Beyaz eldivenli darbelere bir başka örneği Paraguay’da 2008 seçimlerini kazanarak resmi ideolojinin 61 yıllık iktidarına son vermiş olan Devlet Başkanı Fernando Lugo’nun 2012 yılında Kongre tarafından devrilmesi oluşturuyor. Temsilciler Meclisi ve Senato’da büyük çoğunluğa sahip beş siyasi parti, Curuguaty bölgesinde polisle yerliler arasında çıkan ve 17 kişinin ölümüyle sonuçlanan çatışmaların siyasi sorumlusu ilan ettikleri Başkan Lugo’yu Anayasa’nın 193. maddesinde öngörülen başkanlık sistemlerine özgü “impeachment” yoluyla görevden alıyor. Bu nedenle Paraguay’daki bu darbeye “parlamento darbesi” de deniliyor. Aslında bu darbeyi Yeni Kıta’nın devi Brezilya’da Devlet Başkanı Dilma Rousseff’e karşı sonuç alma aşamasına gelen darbe girişiminin bir provası olarak görmek de mümkün.
Brezilya’da İmpeachment’a giden yolda kritik süreç
Brezilya’da Başkan Dilma Rousseff’e karşı Türkiye’deki Erdoğan karşıtlığıyla aynı zamanda ve tuhaf bir paralelizm içinde başlayan “devirmeci” hareketin geçirdiği aşamaları zaman, zaman aktarmaya çalışıyorum. Prof.

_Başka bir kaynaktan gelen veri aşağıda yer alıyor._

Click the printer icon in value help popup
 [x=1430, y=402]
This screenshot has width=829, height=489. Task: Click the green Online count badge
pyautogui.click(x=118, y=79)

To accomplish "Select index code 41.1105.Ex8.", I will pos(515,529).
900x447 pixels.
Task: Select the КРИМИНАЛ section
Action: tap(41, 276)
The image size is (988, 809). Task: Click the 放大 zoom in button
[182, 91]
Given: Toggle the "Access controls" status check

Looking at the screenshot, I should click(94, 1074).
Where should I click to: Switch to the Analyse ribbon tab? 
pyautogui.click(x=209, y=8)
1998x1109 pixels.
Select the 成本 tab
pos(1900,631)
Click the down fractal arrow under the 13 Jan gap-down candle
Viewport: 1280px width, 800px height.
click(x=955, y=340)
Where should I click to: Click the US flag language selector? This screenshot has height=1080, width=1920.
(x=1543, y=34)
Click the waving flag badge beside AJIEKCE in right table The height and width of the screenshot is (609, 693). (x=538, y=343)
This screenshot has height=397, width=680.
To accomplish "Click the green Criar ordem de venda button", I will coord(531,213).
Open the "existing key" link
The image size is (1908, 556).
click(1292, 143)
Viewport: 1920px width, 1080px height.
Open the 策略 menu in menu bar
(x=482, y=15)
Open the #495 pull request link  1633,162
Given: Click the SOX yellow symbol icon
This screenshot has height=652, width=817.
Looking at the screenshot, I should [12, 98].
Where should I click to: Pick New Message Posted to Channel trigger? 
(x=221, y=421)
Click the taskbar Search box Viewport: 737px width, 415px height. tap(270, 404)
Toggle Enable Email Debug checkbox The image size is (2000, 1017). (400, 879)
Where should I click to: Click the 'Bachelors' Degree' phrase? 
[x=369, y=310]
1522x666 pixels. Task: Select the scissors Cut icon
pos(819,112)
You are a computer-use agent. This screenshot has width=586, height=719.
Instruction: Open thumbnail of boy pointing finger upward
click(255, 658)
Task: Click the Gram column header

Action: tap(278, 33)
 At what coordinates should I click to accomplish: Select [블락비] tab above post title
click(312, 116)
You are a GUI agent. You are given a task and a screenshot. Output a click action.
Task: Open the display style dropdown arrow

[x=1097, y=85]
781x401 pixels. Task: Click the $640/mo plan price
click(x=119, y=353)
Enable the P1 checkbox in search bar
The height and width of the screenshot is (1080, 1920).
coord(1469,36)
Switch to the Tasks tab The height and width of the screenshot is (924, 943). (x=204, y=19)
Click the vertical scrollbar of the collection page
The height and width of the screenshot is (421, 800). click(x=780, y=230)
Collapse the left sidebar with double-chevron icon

Marcos Roitman’ın ABD ve Avro bölgesinin onayıyla çok uluslu sermaye ve ulusal uzantılarınca yürütüldüğünü öne sürdüğü “Ekspres Yıkama” (Operação Lava Jato) operasyonunda artık sona yaklaşılmış durumda. Bugün (15 Nisan) 513 üyeli Temsilciler Meclisi’nde Bayan Rousseff’e “impeachment” yolunun açılıp açılmamasına ilişkin süreç başlıyor. Paraguay’da olduğu gibi, milletvekillerinin üçte ikisi bu yönde karar alırsa süreç Senato’da devam edecek.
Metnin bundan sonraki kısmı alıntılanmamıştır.